Nous sommes en lien avec les agents des collectivités territoriales : chefs de projets Politique de la ville, coordinateurs des programmes de réussite éducative ou des programmes santé-ville… Les acteurs associatifs et ces agents des collectivités territoriales nous racontent comment cela se passe.

Nous avons tenté de faire une enquête auprès des conseils citoyens mais nous avons eu très peu de retours. Les habitants qui composent les conseils citoyens ont, pour beaucoup, plus de 70 ans. Ils ne sortent pas et ne vont pas être à l’initiative d’actions portées par le conseil citoyen, même s’ils en ont très envie.

Des initiatives solidaires sont pourtant lancées par les citoyens…

Oui, il y a des solidarités de voisinage. Les habitants ne le font pas au titre de leur conseil citoyen mais en tant que voisine, voisin. Ils vont faire les courses pour la personne âgée d’à côté. Le confinement a fait ressortir des solidarités de voisinage dans ces quartiers. Il y a plein d’initiatives lancées par des citoyens, des jeunes, des médecins, mais sans chapeau associatif. C’est très bien.

La grosse difficulté, pour les gens qui sont sur le terrain, c’est la coordination. Dans les quartiers et les villes où il y a des habitudes de partenariat et de coordination, cela a été rapidement bien mis en place et bien coordonné. Dans d’autres quartiers qui n’ont pas ces habitudes-là de coordination, il y a eu un trop plein d’énergie pas très organisé. S’il y a un aspect positif de la Politique de la ville, c’est cette habitude de travailler en partenariat. Les agents, même par téléphone, font un travail de coordination entre les associations, les habitants, la ville et l’intercommunalité.

Les villes et la région ont-elles mis en place des actions ?

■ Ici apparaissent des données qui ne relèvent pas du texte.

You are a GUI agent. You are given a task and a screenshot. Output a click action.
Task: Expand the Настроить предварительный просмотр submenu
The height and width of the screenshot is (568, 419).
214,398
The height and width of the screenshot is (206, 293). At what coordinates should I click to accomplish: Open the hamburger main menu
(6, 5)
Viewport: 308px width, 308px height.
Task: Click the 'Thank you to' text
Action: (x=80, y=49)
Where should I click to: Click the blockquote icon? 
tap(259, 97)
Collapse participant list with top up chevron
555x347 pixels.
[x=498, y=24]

Oui, les villes beaucoup, notamment via les Centre communaux d’action sociale (CCAS). Ce ne sont pas uniquement des actions dirigées vers les quartiers mais vers les personnes isolées, fragilisées. De fait, il y en a beaucoup dans les quartiers. Il y a eu beaucoup d’initiatives autour de l’aide alimentaire. Par exemple, assurer le portage de repas à domicile pour des personnes âgées qui ne peuvent plus sortir.

Comment va se passer l’après-confinement ? Est-il possible de faire de premières projections ?

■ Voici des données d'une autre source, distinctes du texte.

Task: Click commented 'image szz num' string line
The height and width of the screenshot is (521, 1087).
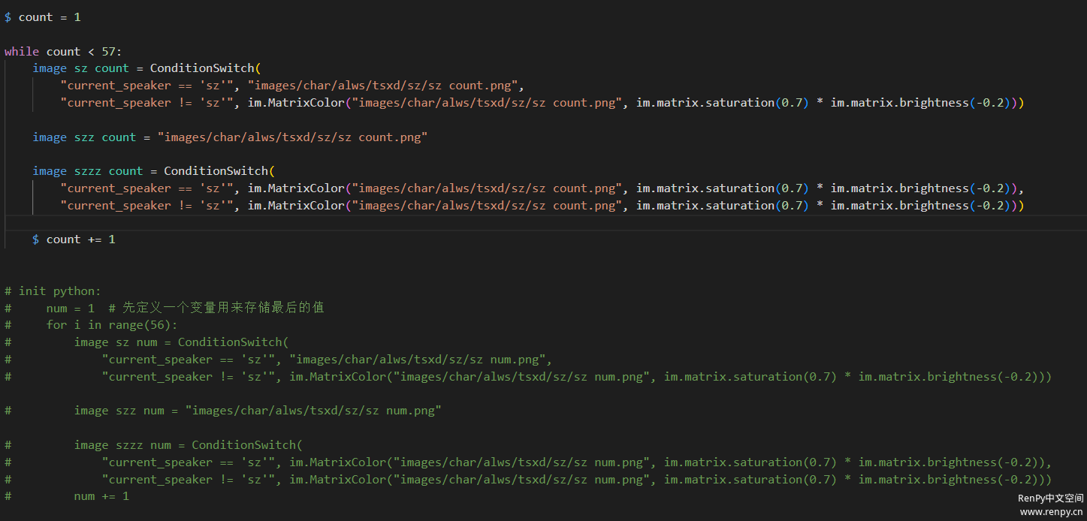Action: point(257,411)
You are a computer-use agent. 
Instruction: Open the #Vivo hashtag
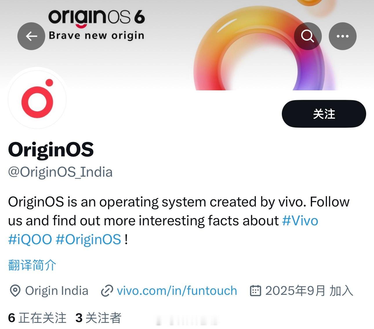[300, 221]
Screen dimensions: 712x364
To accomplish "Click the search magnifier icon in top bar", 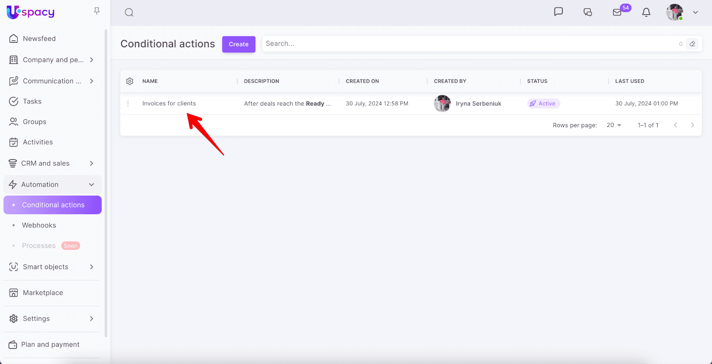I will pyautogui.click(x=129, y=12).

Il est un peu tôt pour se positionner là-dessus. Je pense que tout le monde cherche. L’après, tout le monde l’évoque, mais en se demandant comment nous allons faire. Sur tous les sujets, de la reprise de l’école aux aspects culturels. Comment renouer le lien social, alors que les fêtes de quartiers ne seront sûrement pas autorisées cet été ? Les fêtes de quartier sont importantes pour les gens qui ne partent pas en vacances, ce sont des moments de retrouvailles entre les habitants.

Au niveau national des groupes de réflexion vont se mettre en place, sur différents en thèmes. Les centres de ressources comme d’autres réseaux professionnels sont appelés pour réfléchir, mais nous sommes au tout début de la réflexion. C’est vraiment compliqué de se projeter.

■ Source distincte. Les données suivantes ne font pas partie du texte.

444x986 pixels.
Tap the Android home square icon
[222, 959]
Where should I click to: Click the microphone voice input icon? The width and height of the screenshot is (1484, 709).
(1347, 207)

Cette crise peut-elle être l’occasion de changer de regard sur les quartiers populaires ?

Ce serait une bonne occasion, pour l’Etat et les médias, de redonner leurs lettres de noblesse aux habitants des quartiers. Dès la première semaine, j’ai lu des choses absolument atroces sur les quartiers. Elles étaient fausses en plus ! Qu’ils ne respectent pas les mesures de confinement, cela a peut-être été vrai deux ou trois jours, le temps que les gens comprennent. Ils respectent parfaitement le confinement, même plus que d’autres. Pourtant, c’est ce que les gens ont retenu.

J’ai peur que nous oubliions vite. Il ne faudrait pas oublier comment ces gens-là ont vécu le confinement. Ils ne l’ont pas vécu dans une résidence secondaire, ils ne l’ont pas vécu dans une petite maison. Ils l’ont vécu vraiment difficilement et dignement, en travaillant, en continuant de prendre les transports en commun parce qu’eux n’ont pas le choix de prendre la voiture.

C’est peut-être l’occasion de réexpliquer pourquoi il y a des quartiers comme ça, quels sont les gens qui y vivent et pourquoi ils y vivent. Ce sont des gens qui font partie intégrante de la société française et qui font aussi vivre notre économie.